• Subject: Re: Is this correct?
• From: Jay Carlson <nop@...>
• Date: Thu, 3 May 2012 15:52:27 -0400

```On May 3, 2012, at 3:02 PM, Emeka wrote:

> I stumbled on the above while going through Lua manual... I need your help to here.

The Lua manual explains "what", but it does not explain "why". _Programming in Lua_ often does explain "why" and I recommend it.

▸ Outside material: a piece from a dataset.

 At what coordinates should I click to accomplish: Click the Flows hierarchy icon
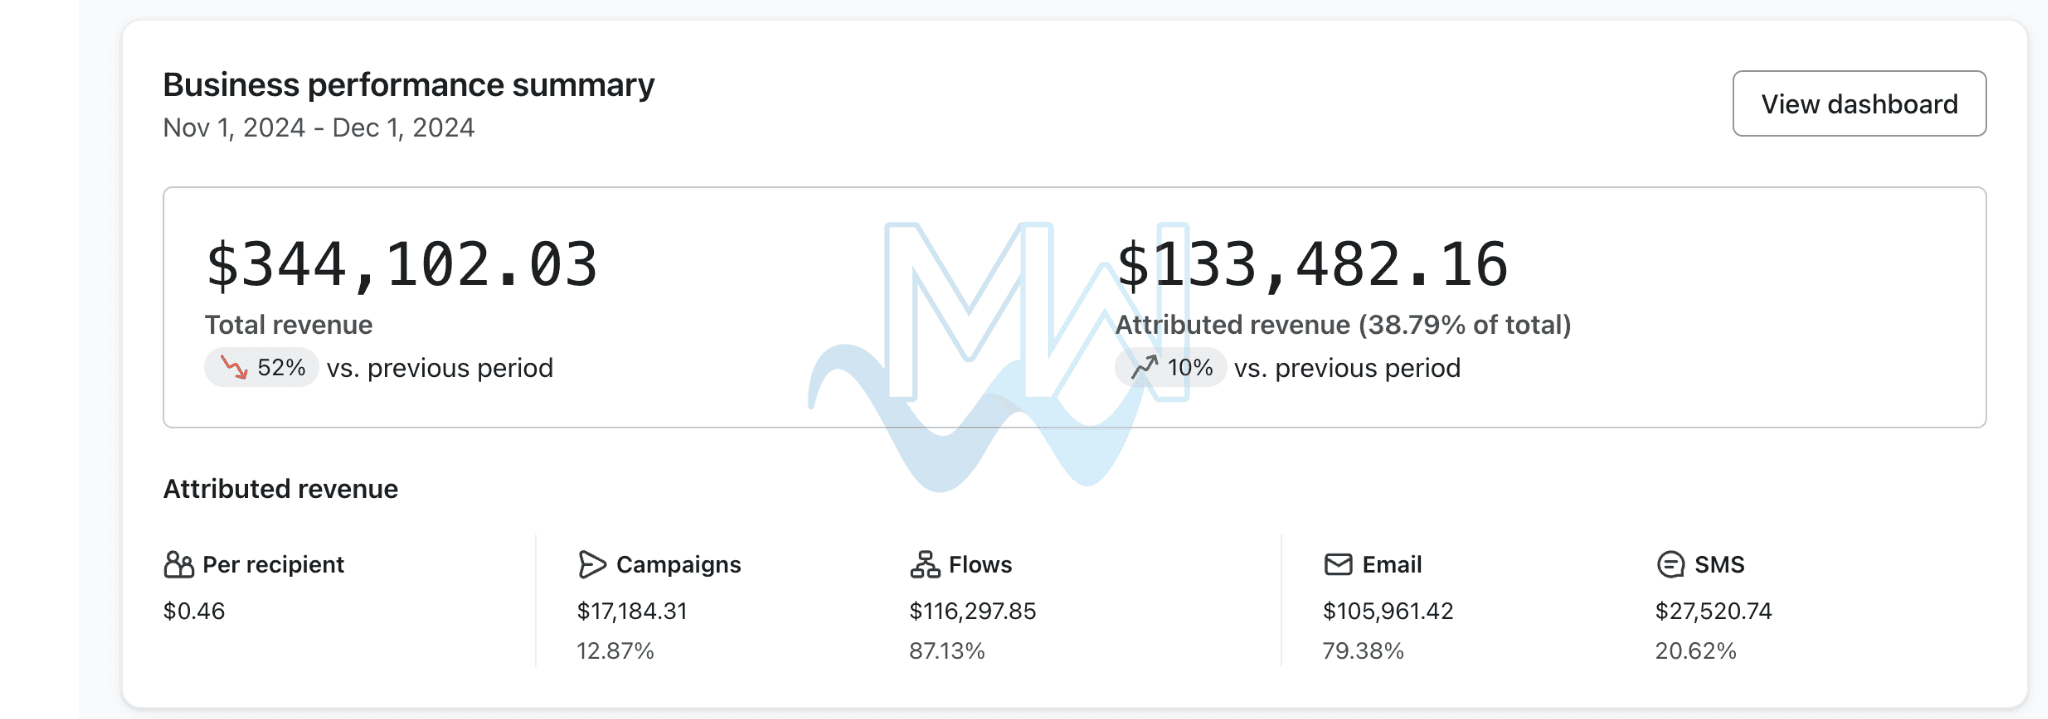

>      x = string.gsub("4+5 = \$return 4+5\$", "%\$(.-)%\$", function (s)
>          end)

Similar to "*", the "-" quantifier means "zero or more, but as few as possible." It is common when iterating over delimited patterns. Let's look at the difference between ".*" and ".-" here:

> sub = "4 + 5, 3 + 4 = \$return 4+5\$, \$return 3+4\$"

> s_star ="%\$(.*)%\$"
> s_minus="%\$(.-)%\$"

> =string.match(sub, s_star)
return 4+5\$, \$return 3+4

> =string.match(sub, s_minus)
return 4+5

In the case of single-character delimiters, this can be rewritten in terms of greedy matching everything but the terminating character:

> s_invclass ="%\$([^\$]*)%\$"

> =string.match(sub, s_invclass)
return 4+5

But this would not work if you wished to match something like

> sub2 = "4 + 5 = \${return 4+5}\$"

since you can't invert a sequence--only a character set. Ending a capture with a sequence works fine with .- though:

> s_minus2="%\${(.-)}%\$"

> =string.match(sub2, s_minus2)
return 4+5

Because UTF-8 codepoints are more than one Lua character long, non-greedy matching is necessary for field matches terminating at a non-ASCII codepoint.

Jay

```